### WORK REQUIRED
Each line below from the "The height and width of the screenshot is (654, 706)." line through the "Click the dropdown chevron on Select Class" line, those two included, must be restated word for word; the pictures must not be.

Records from a dataset:
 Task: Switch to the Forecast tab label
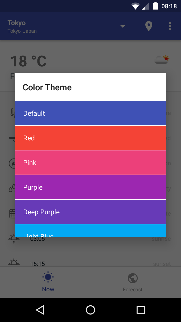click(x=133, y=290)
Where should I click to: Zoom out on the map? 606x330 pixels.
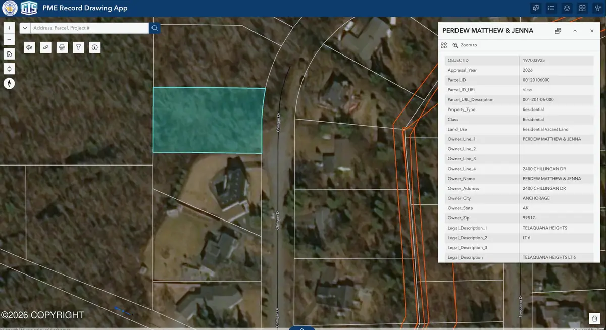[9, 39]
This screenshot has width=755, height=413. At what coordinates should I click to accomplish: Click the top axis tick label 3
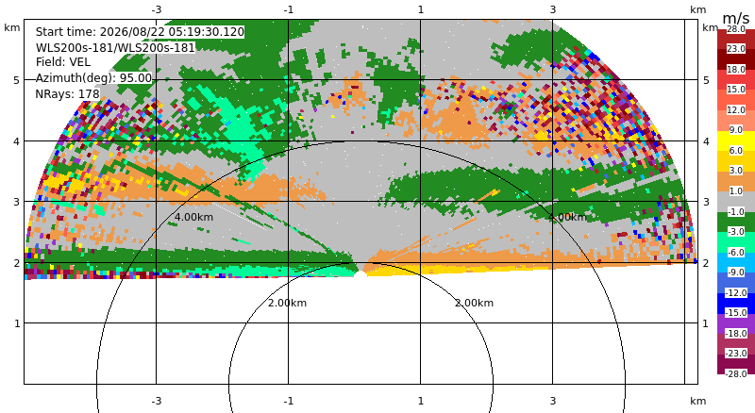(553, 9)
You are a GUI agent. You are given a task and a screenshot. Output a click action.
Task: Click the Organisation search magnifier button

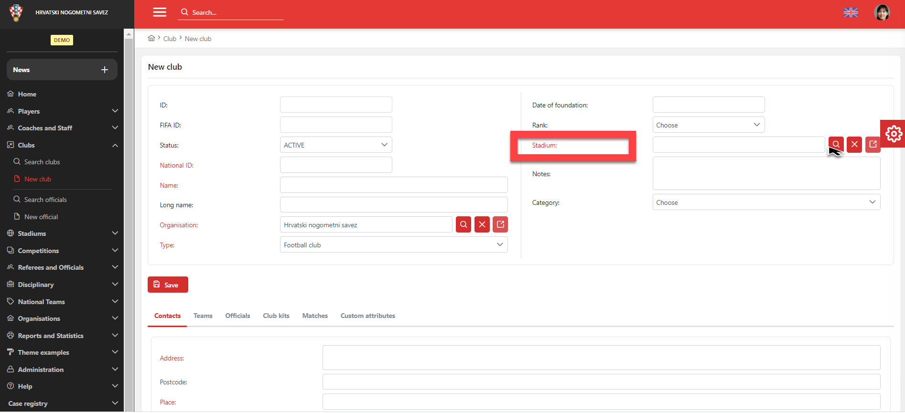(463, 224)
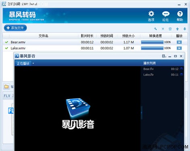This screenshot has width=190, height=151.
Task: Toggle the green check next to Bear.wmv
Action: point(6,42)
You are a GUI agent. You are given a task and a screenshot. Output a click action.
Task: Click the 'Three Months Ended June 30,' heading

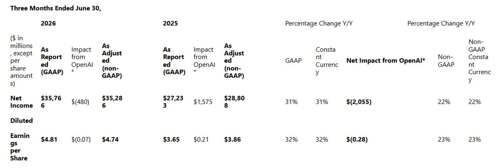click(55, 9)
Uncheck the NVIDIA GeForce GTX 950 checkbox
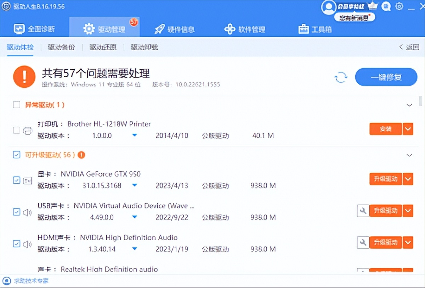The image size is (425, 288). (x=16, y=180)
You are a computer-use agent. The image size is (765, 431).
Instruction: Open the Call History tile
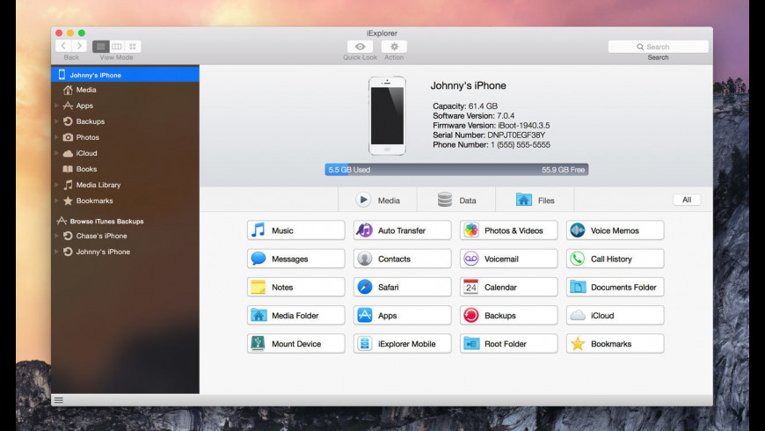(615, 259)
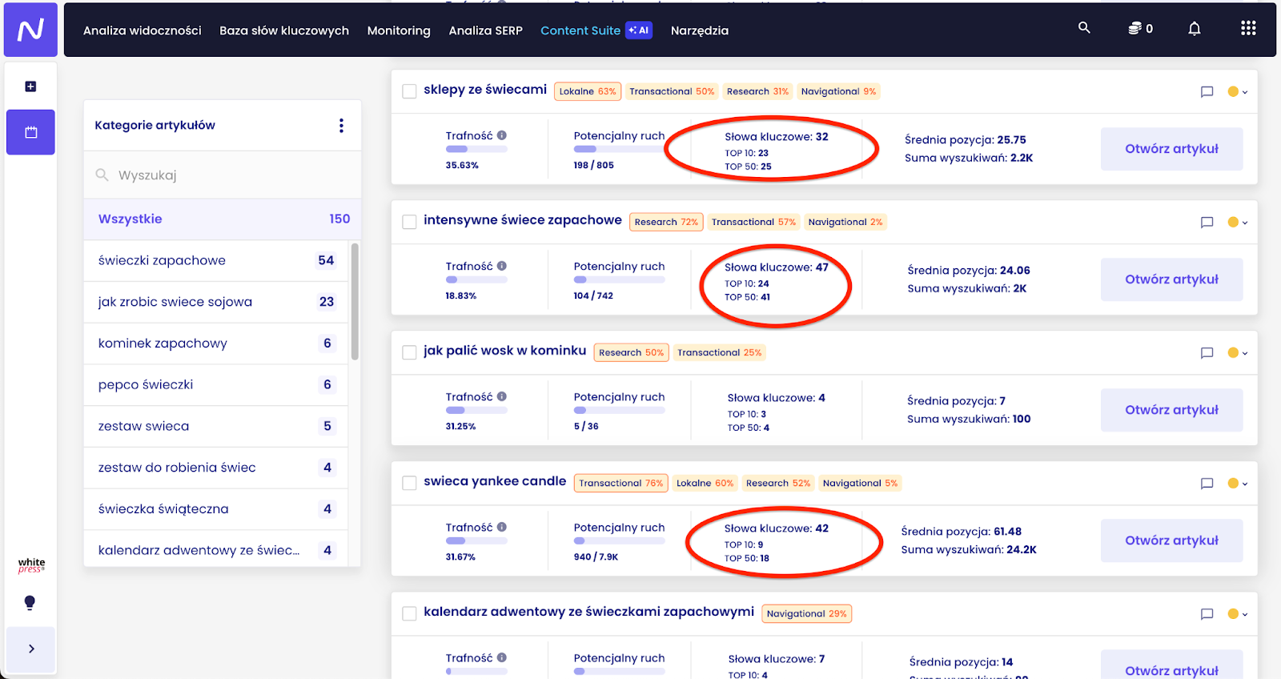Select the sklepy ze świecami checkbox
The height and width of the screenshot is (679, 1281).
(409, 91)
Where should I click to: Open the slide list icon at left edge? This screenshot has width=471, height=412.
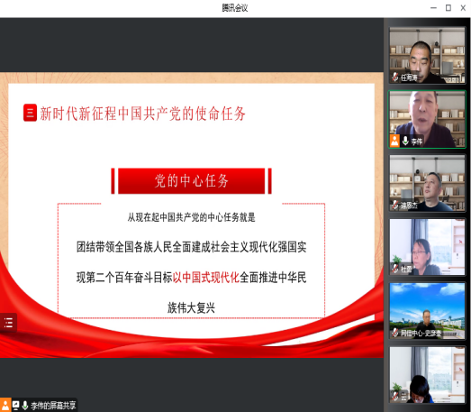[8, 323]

---

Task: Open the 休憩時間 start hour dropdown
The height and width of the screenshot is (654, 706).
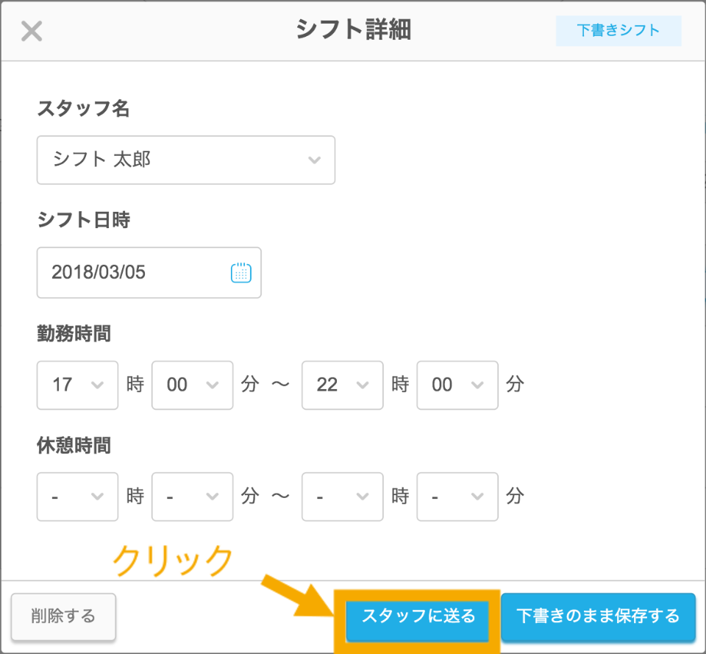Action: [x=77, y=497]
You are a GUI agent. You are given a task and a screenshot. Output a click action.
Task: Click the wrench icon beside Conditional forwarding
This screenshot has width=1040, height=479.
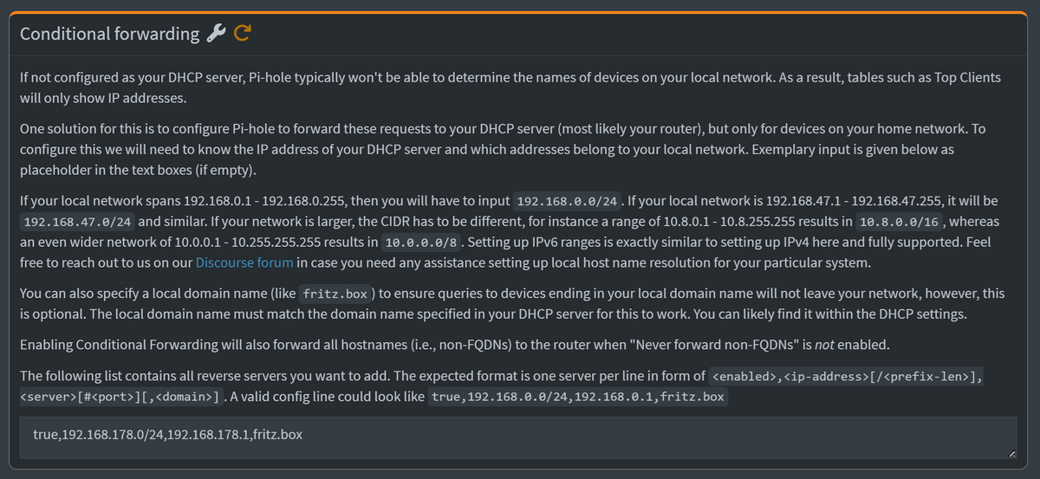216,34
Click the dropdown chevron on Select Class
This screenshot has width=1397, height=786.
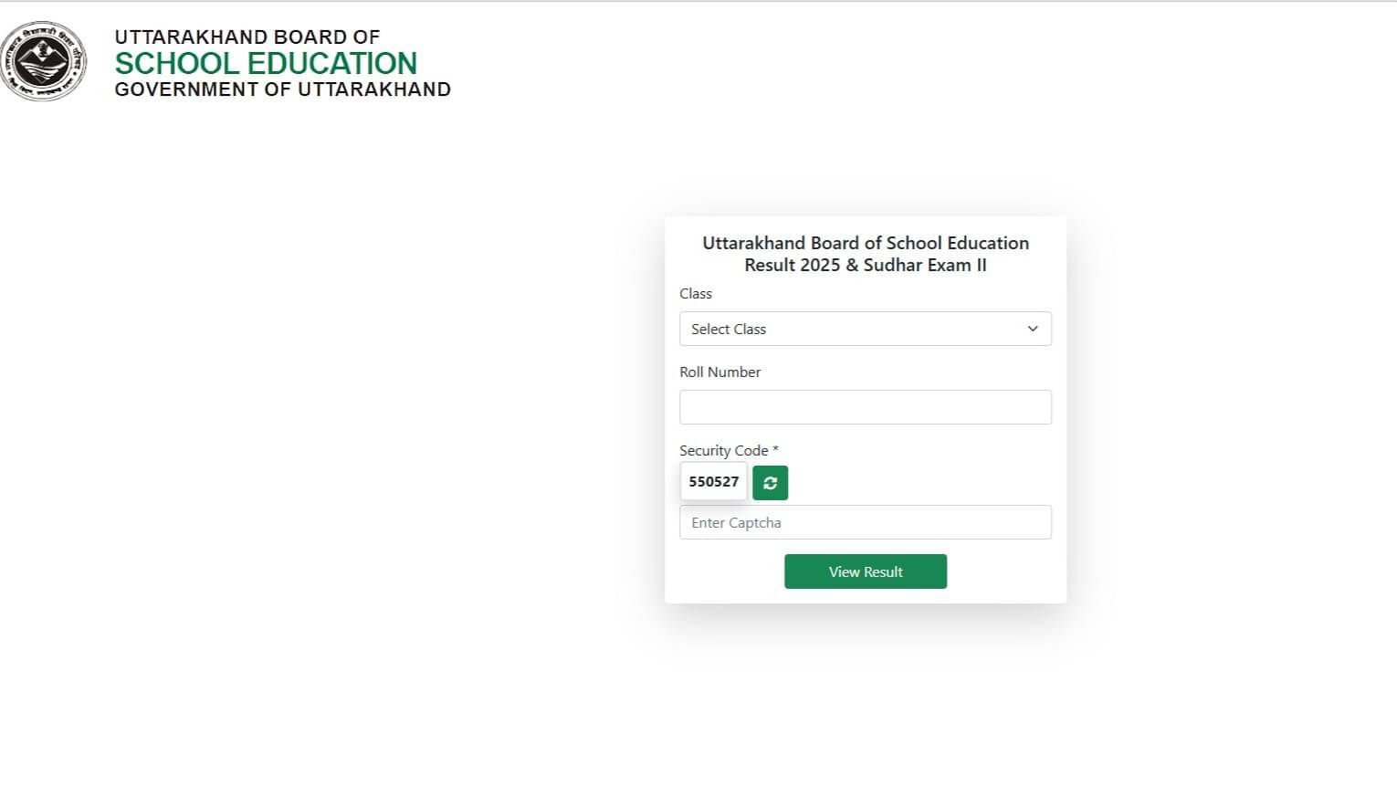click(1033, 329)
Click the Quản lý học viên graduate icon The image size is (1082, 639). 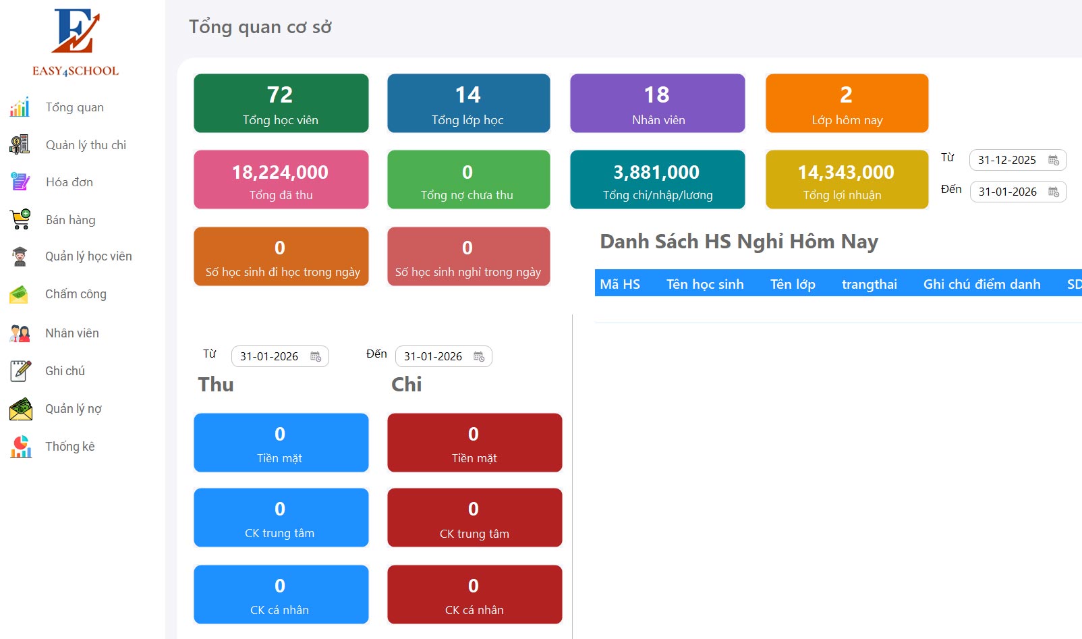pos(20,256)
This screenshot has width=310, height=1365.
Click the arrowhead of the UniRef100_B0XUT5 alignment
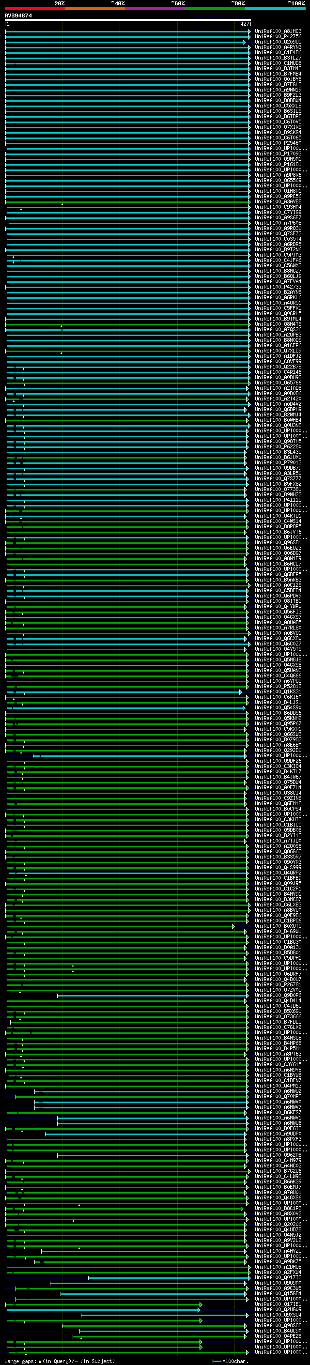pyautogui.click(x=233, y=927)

### REPLY
The height and width of the screenshot is (654, 706).
Action: [x=77, y=497]
You are a GUI agent. You are given a task and a screenshot. Output a click action.
Task: Click the wrench icon beside Conditional forwarding
This screenshot has width=1040, height=479.
216,34
Click the dropdown chevron on Select Class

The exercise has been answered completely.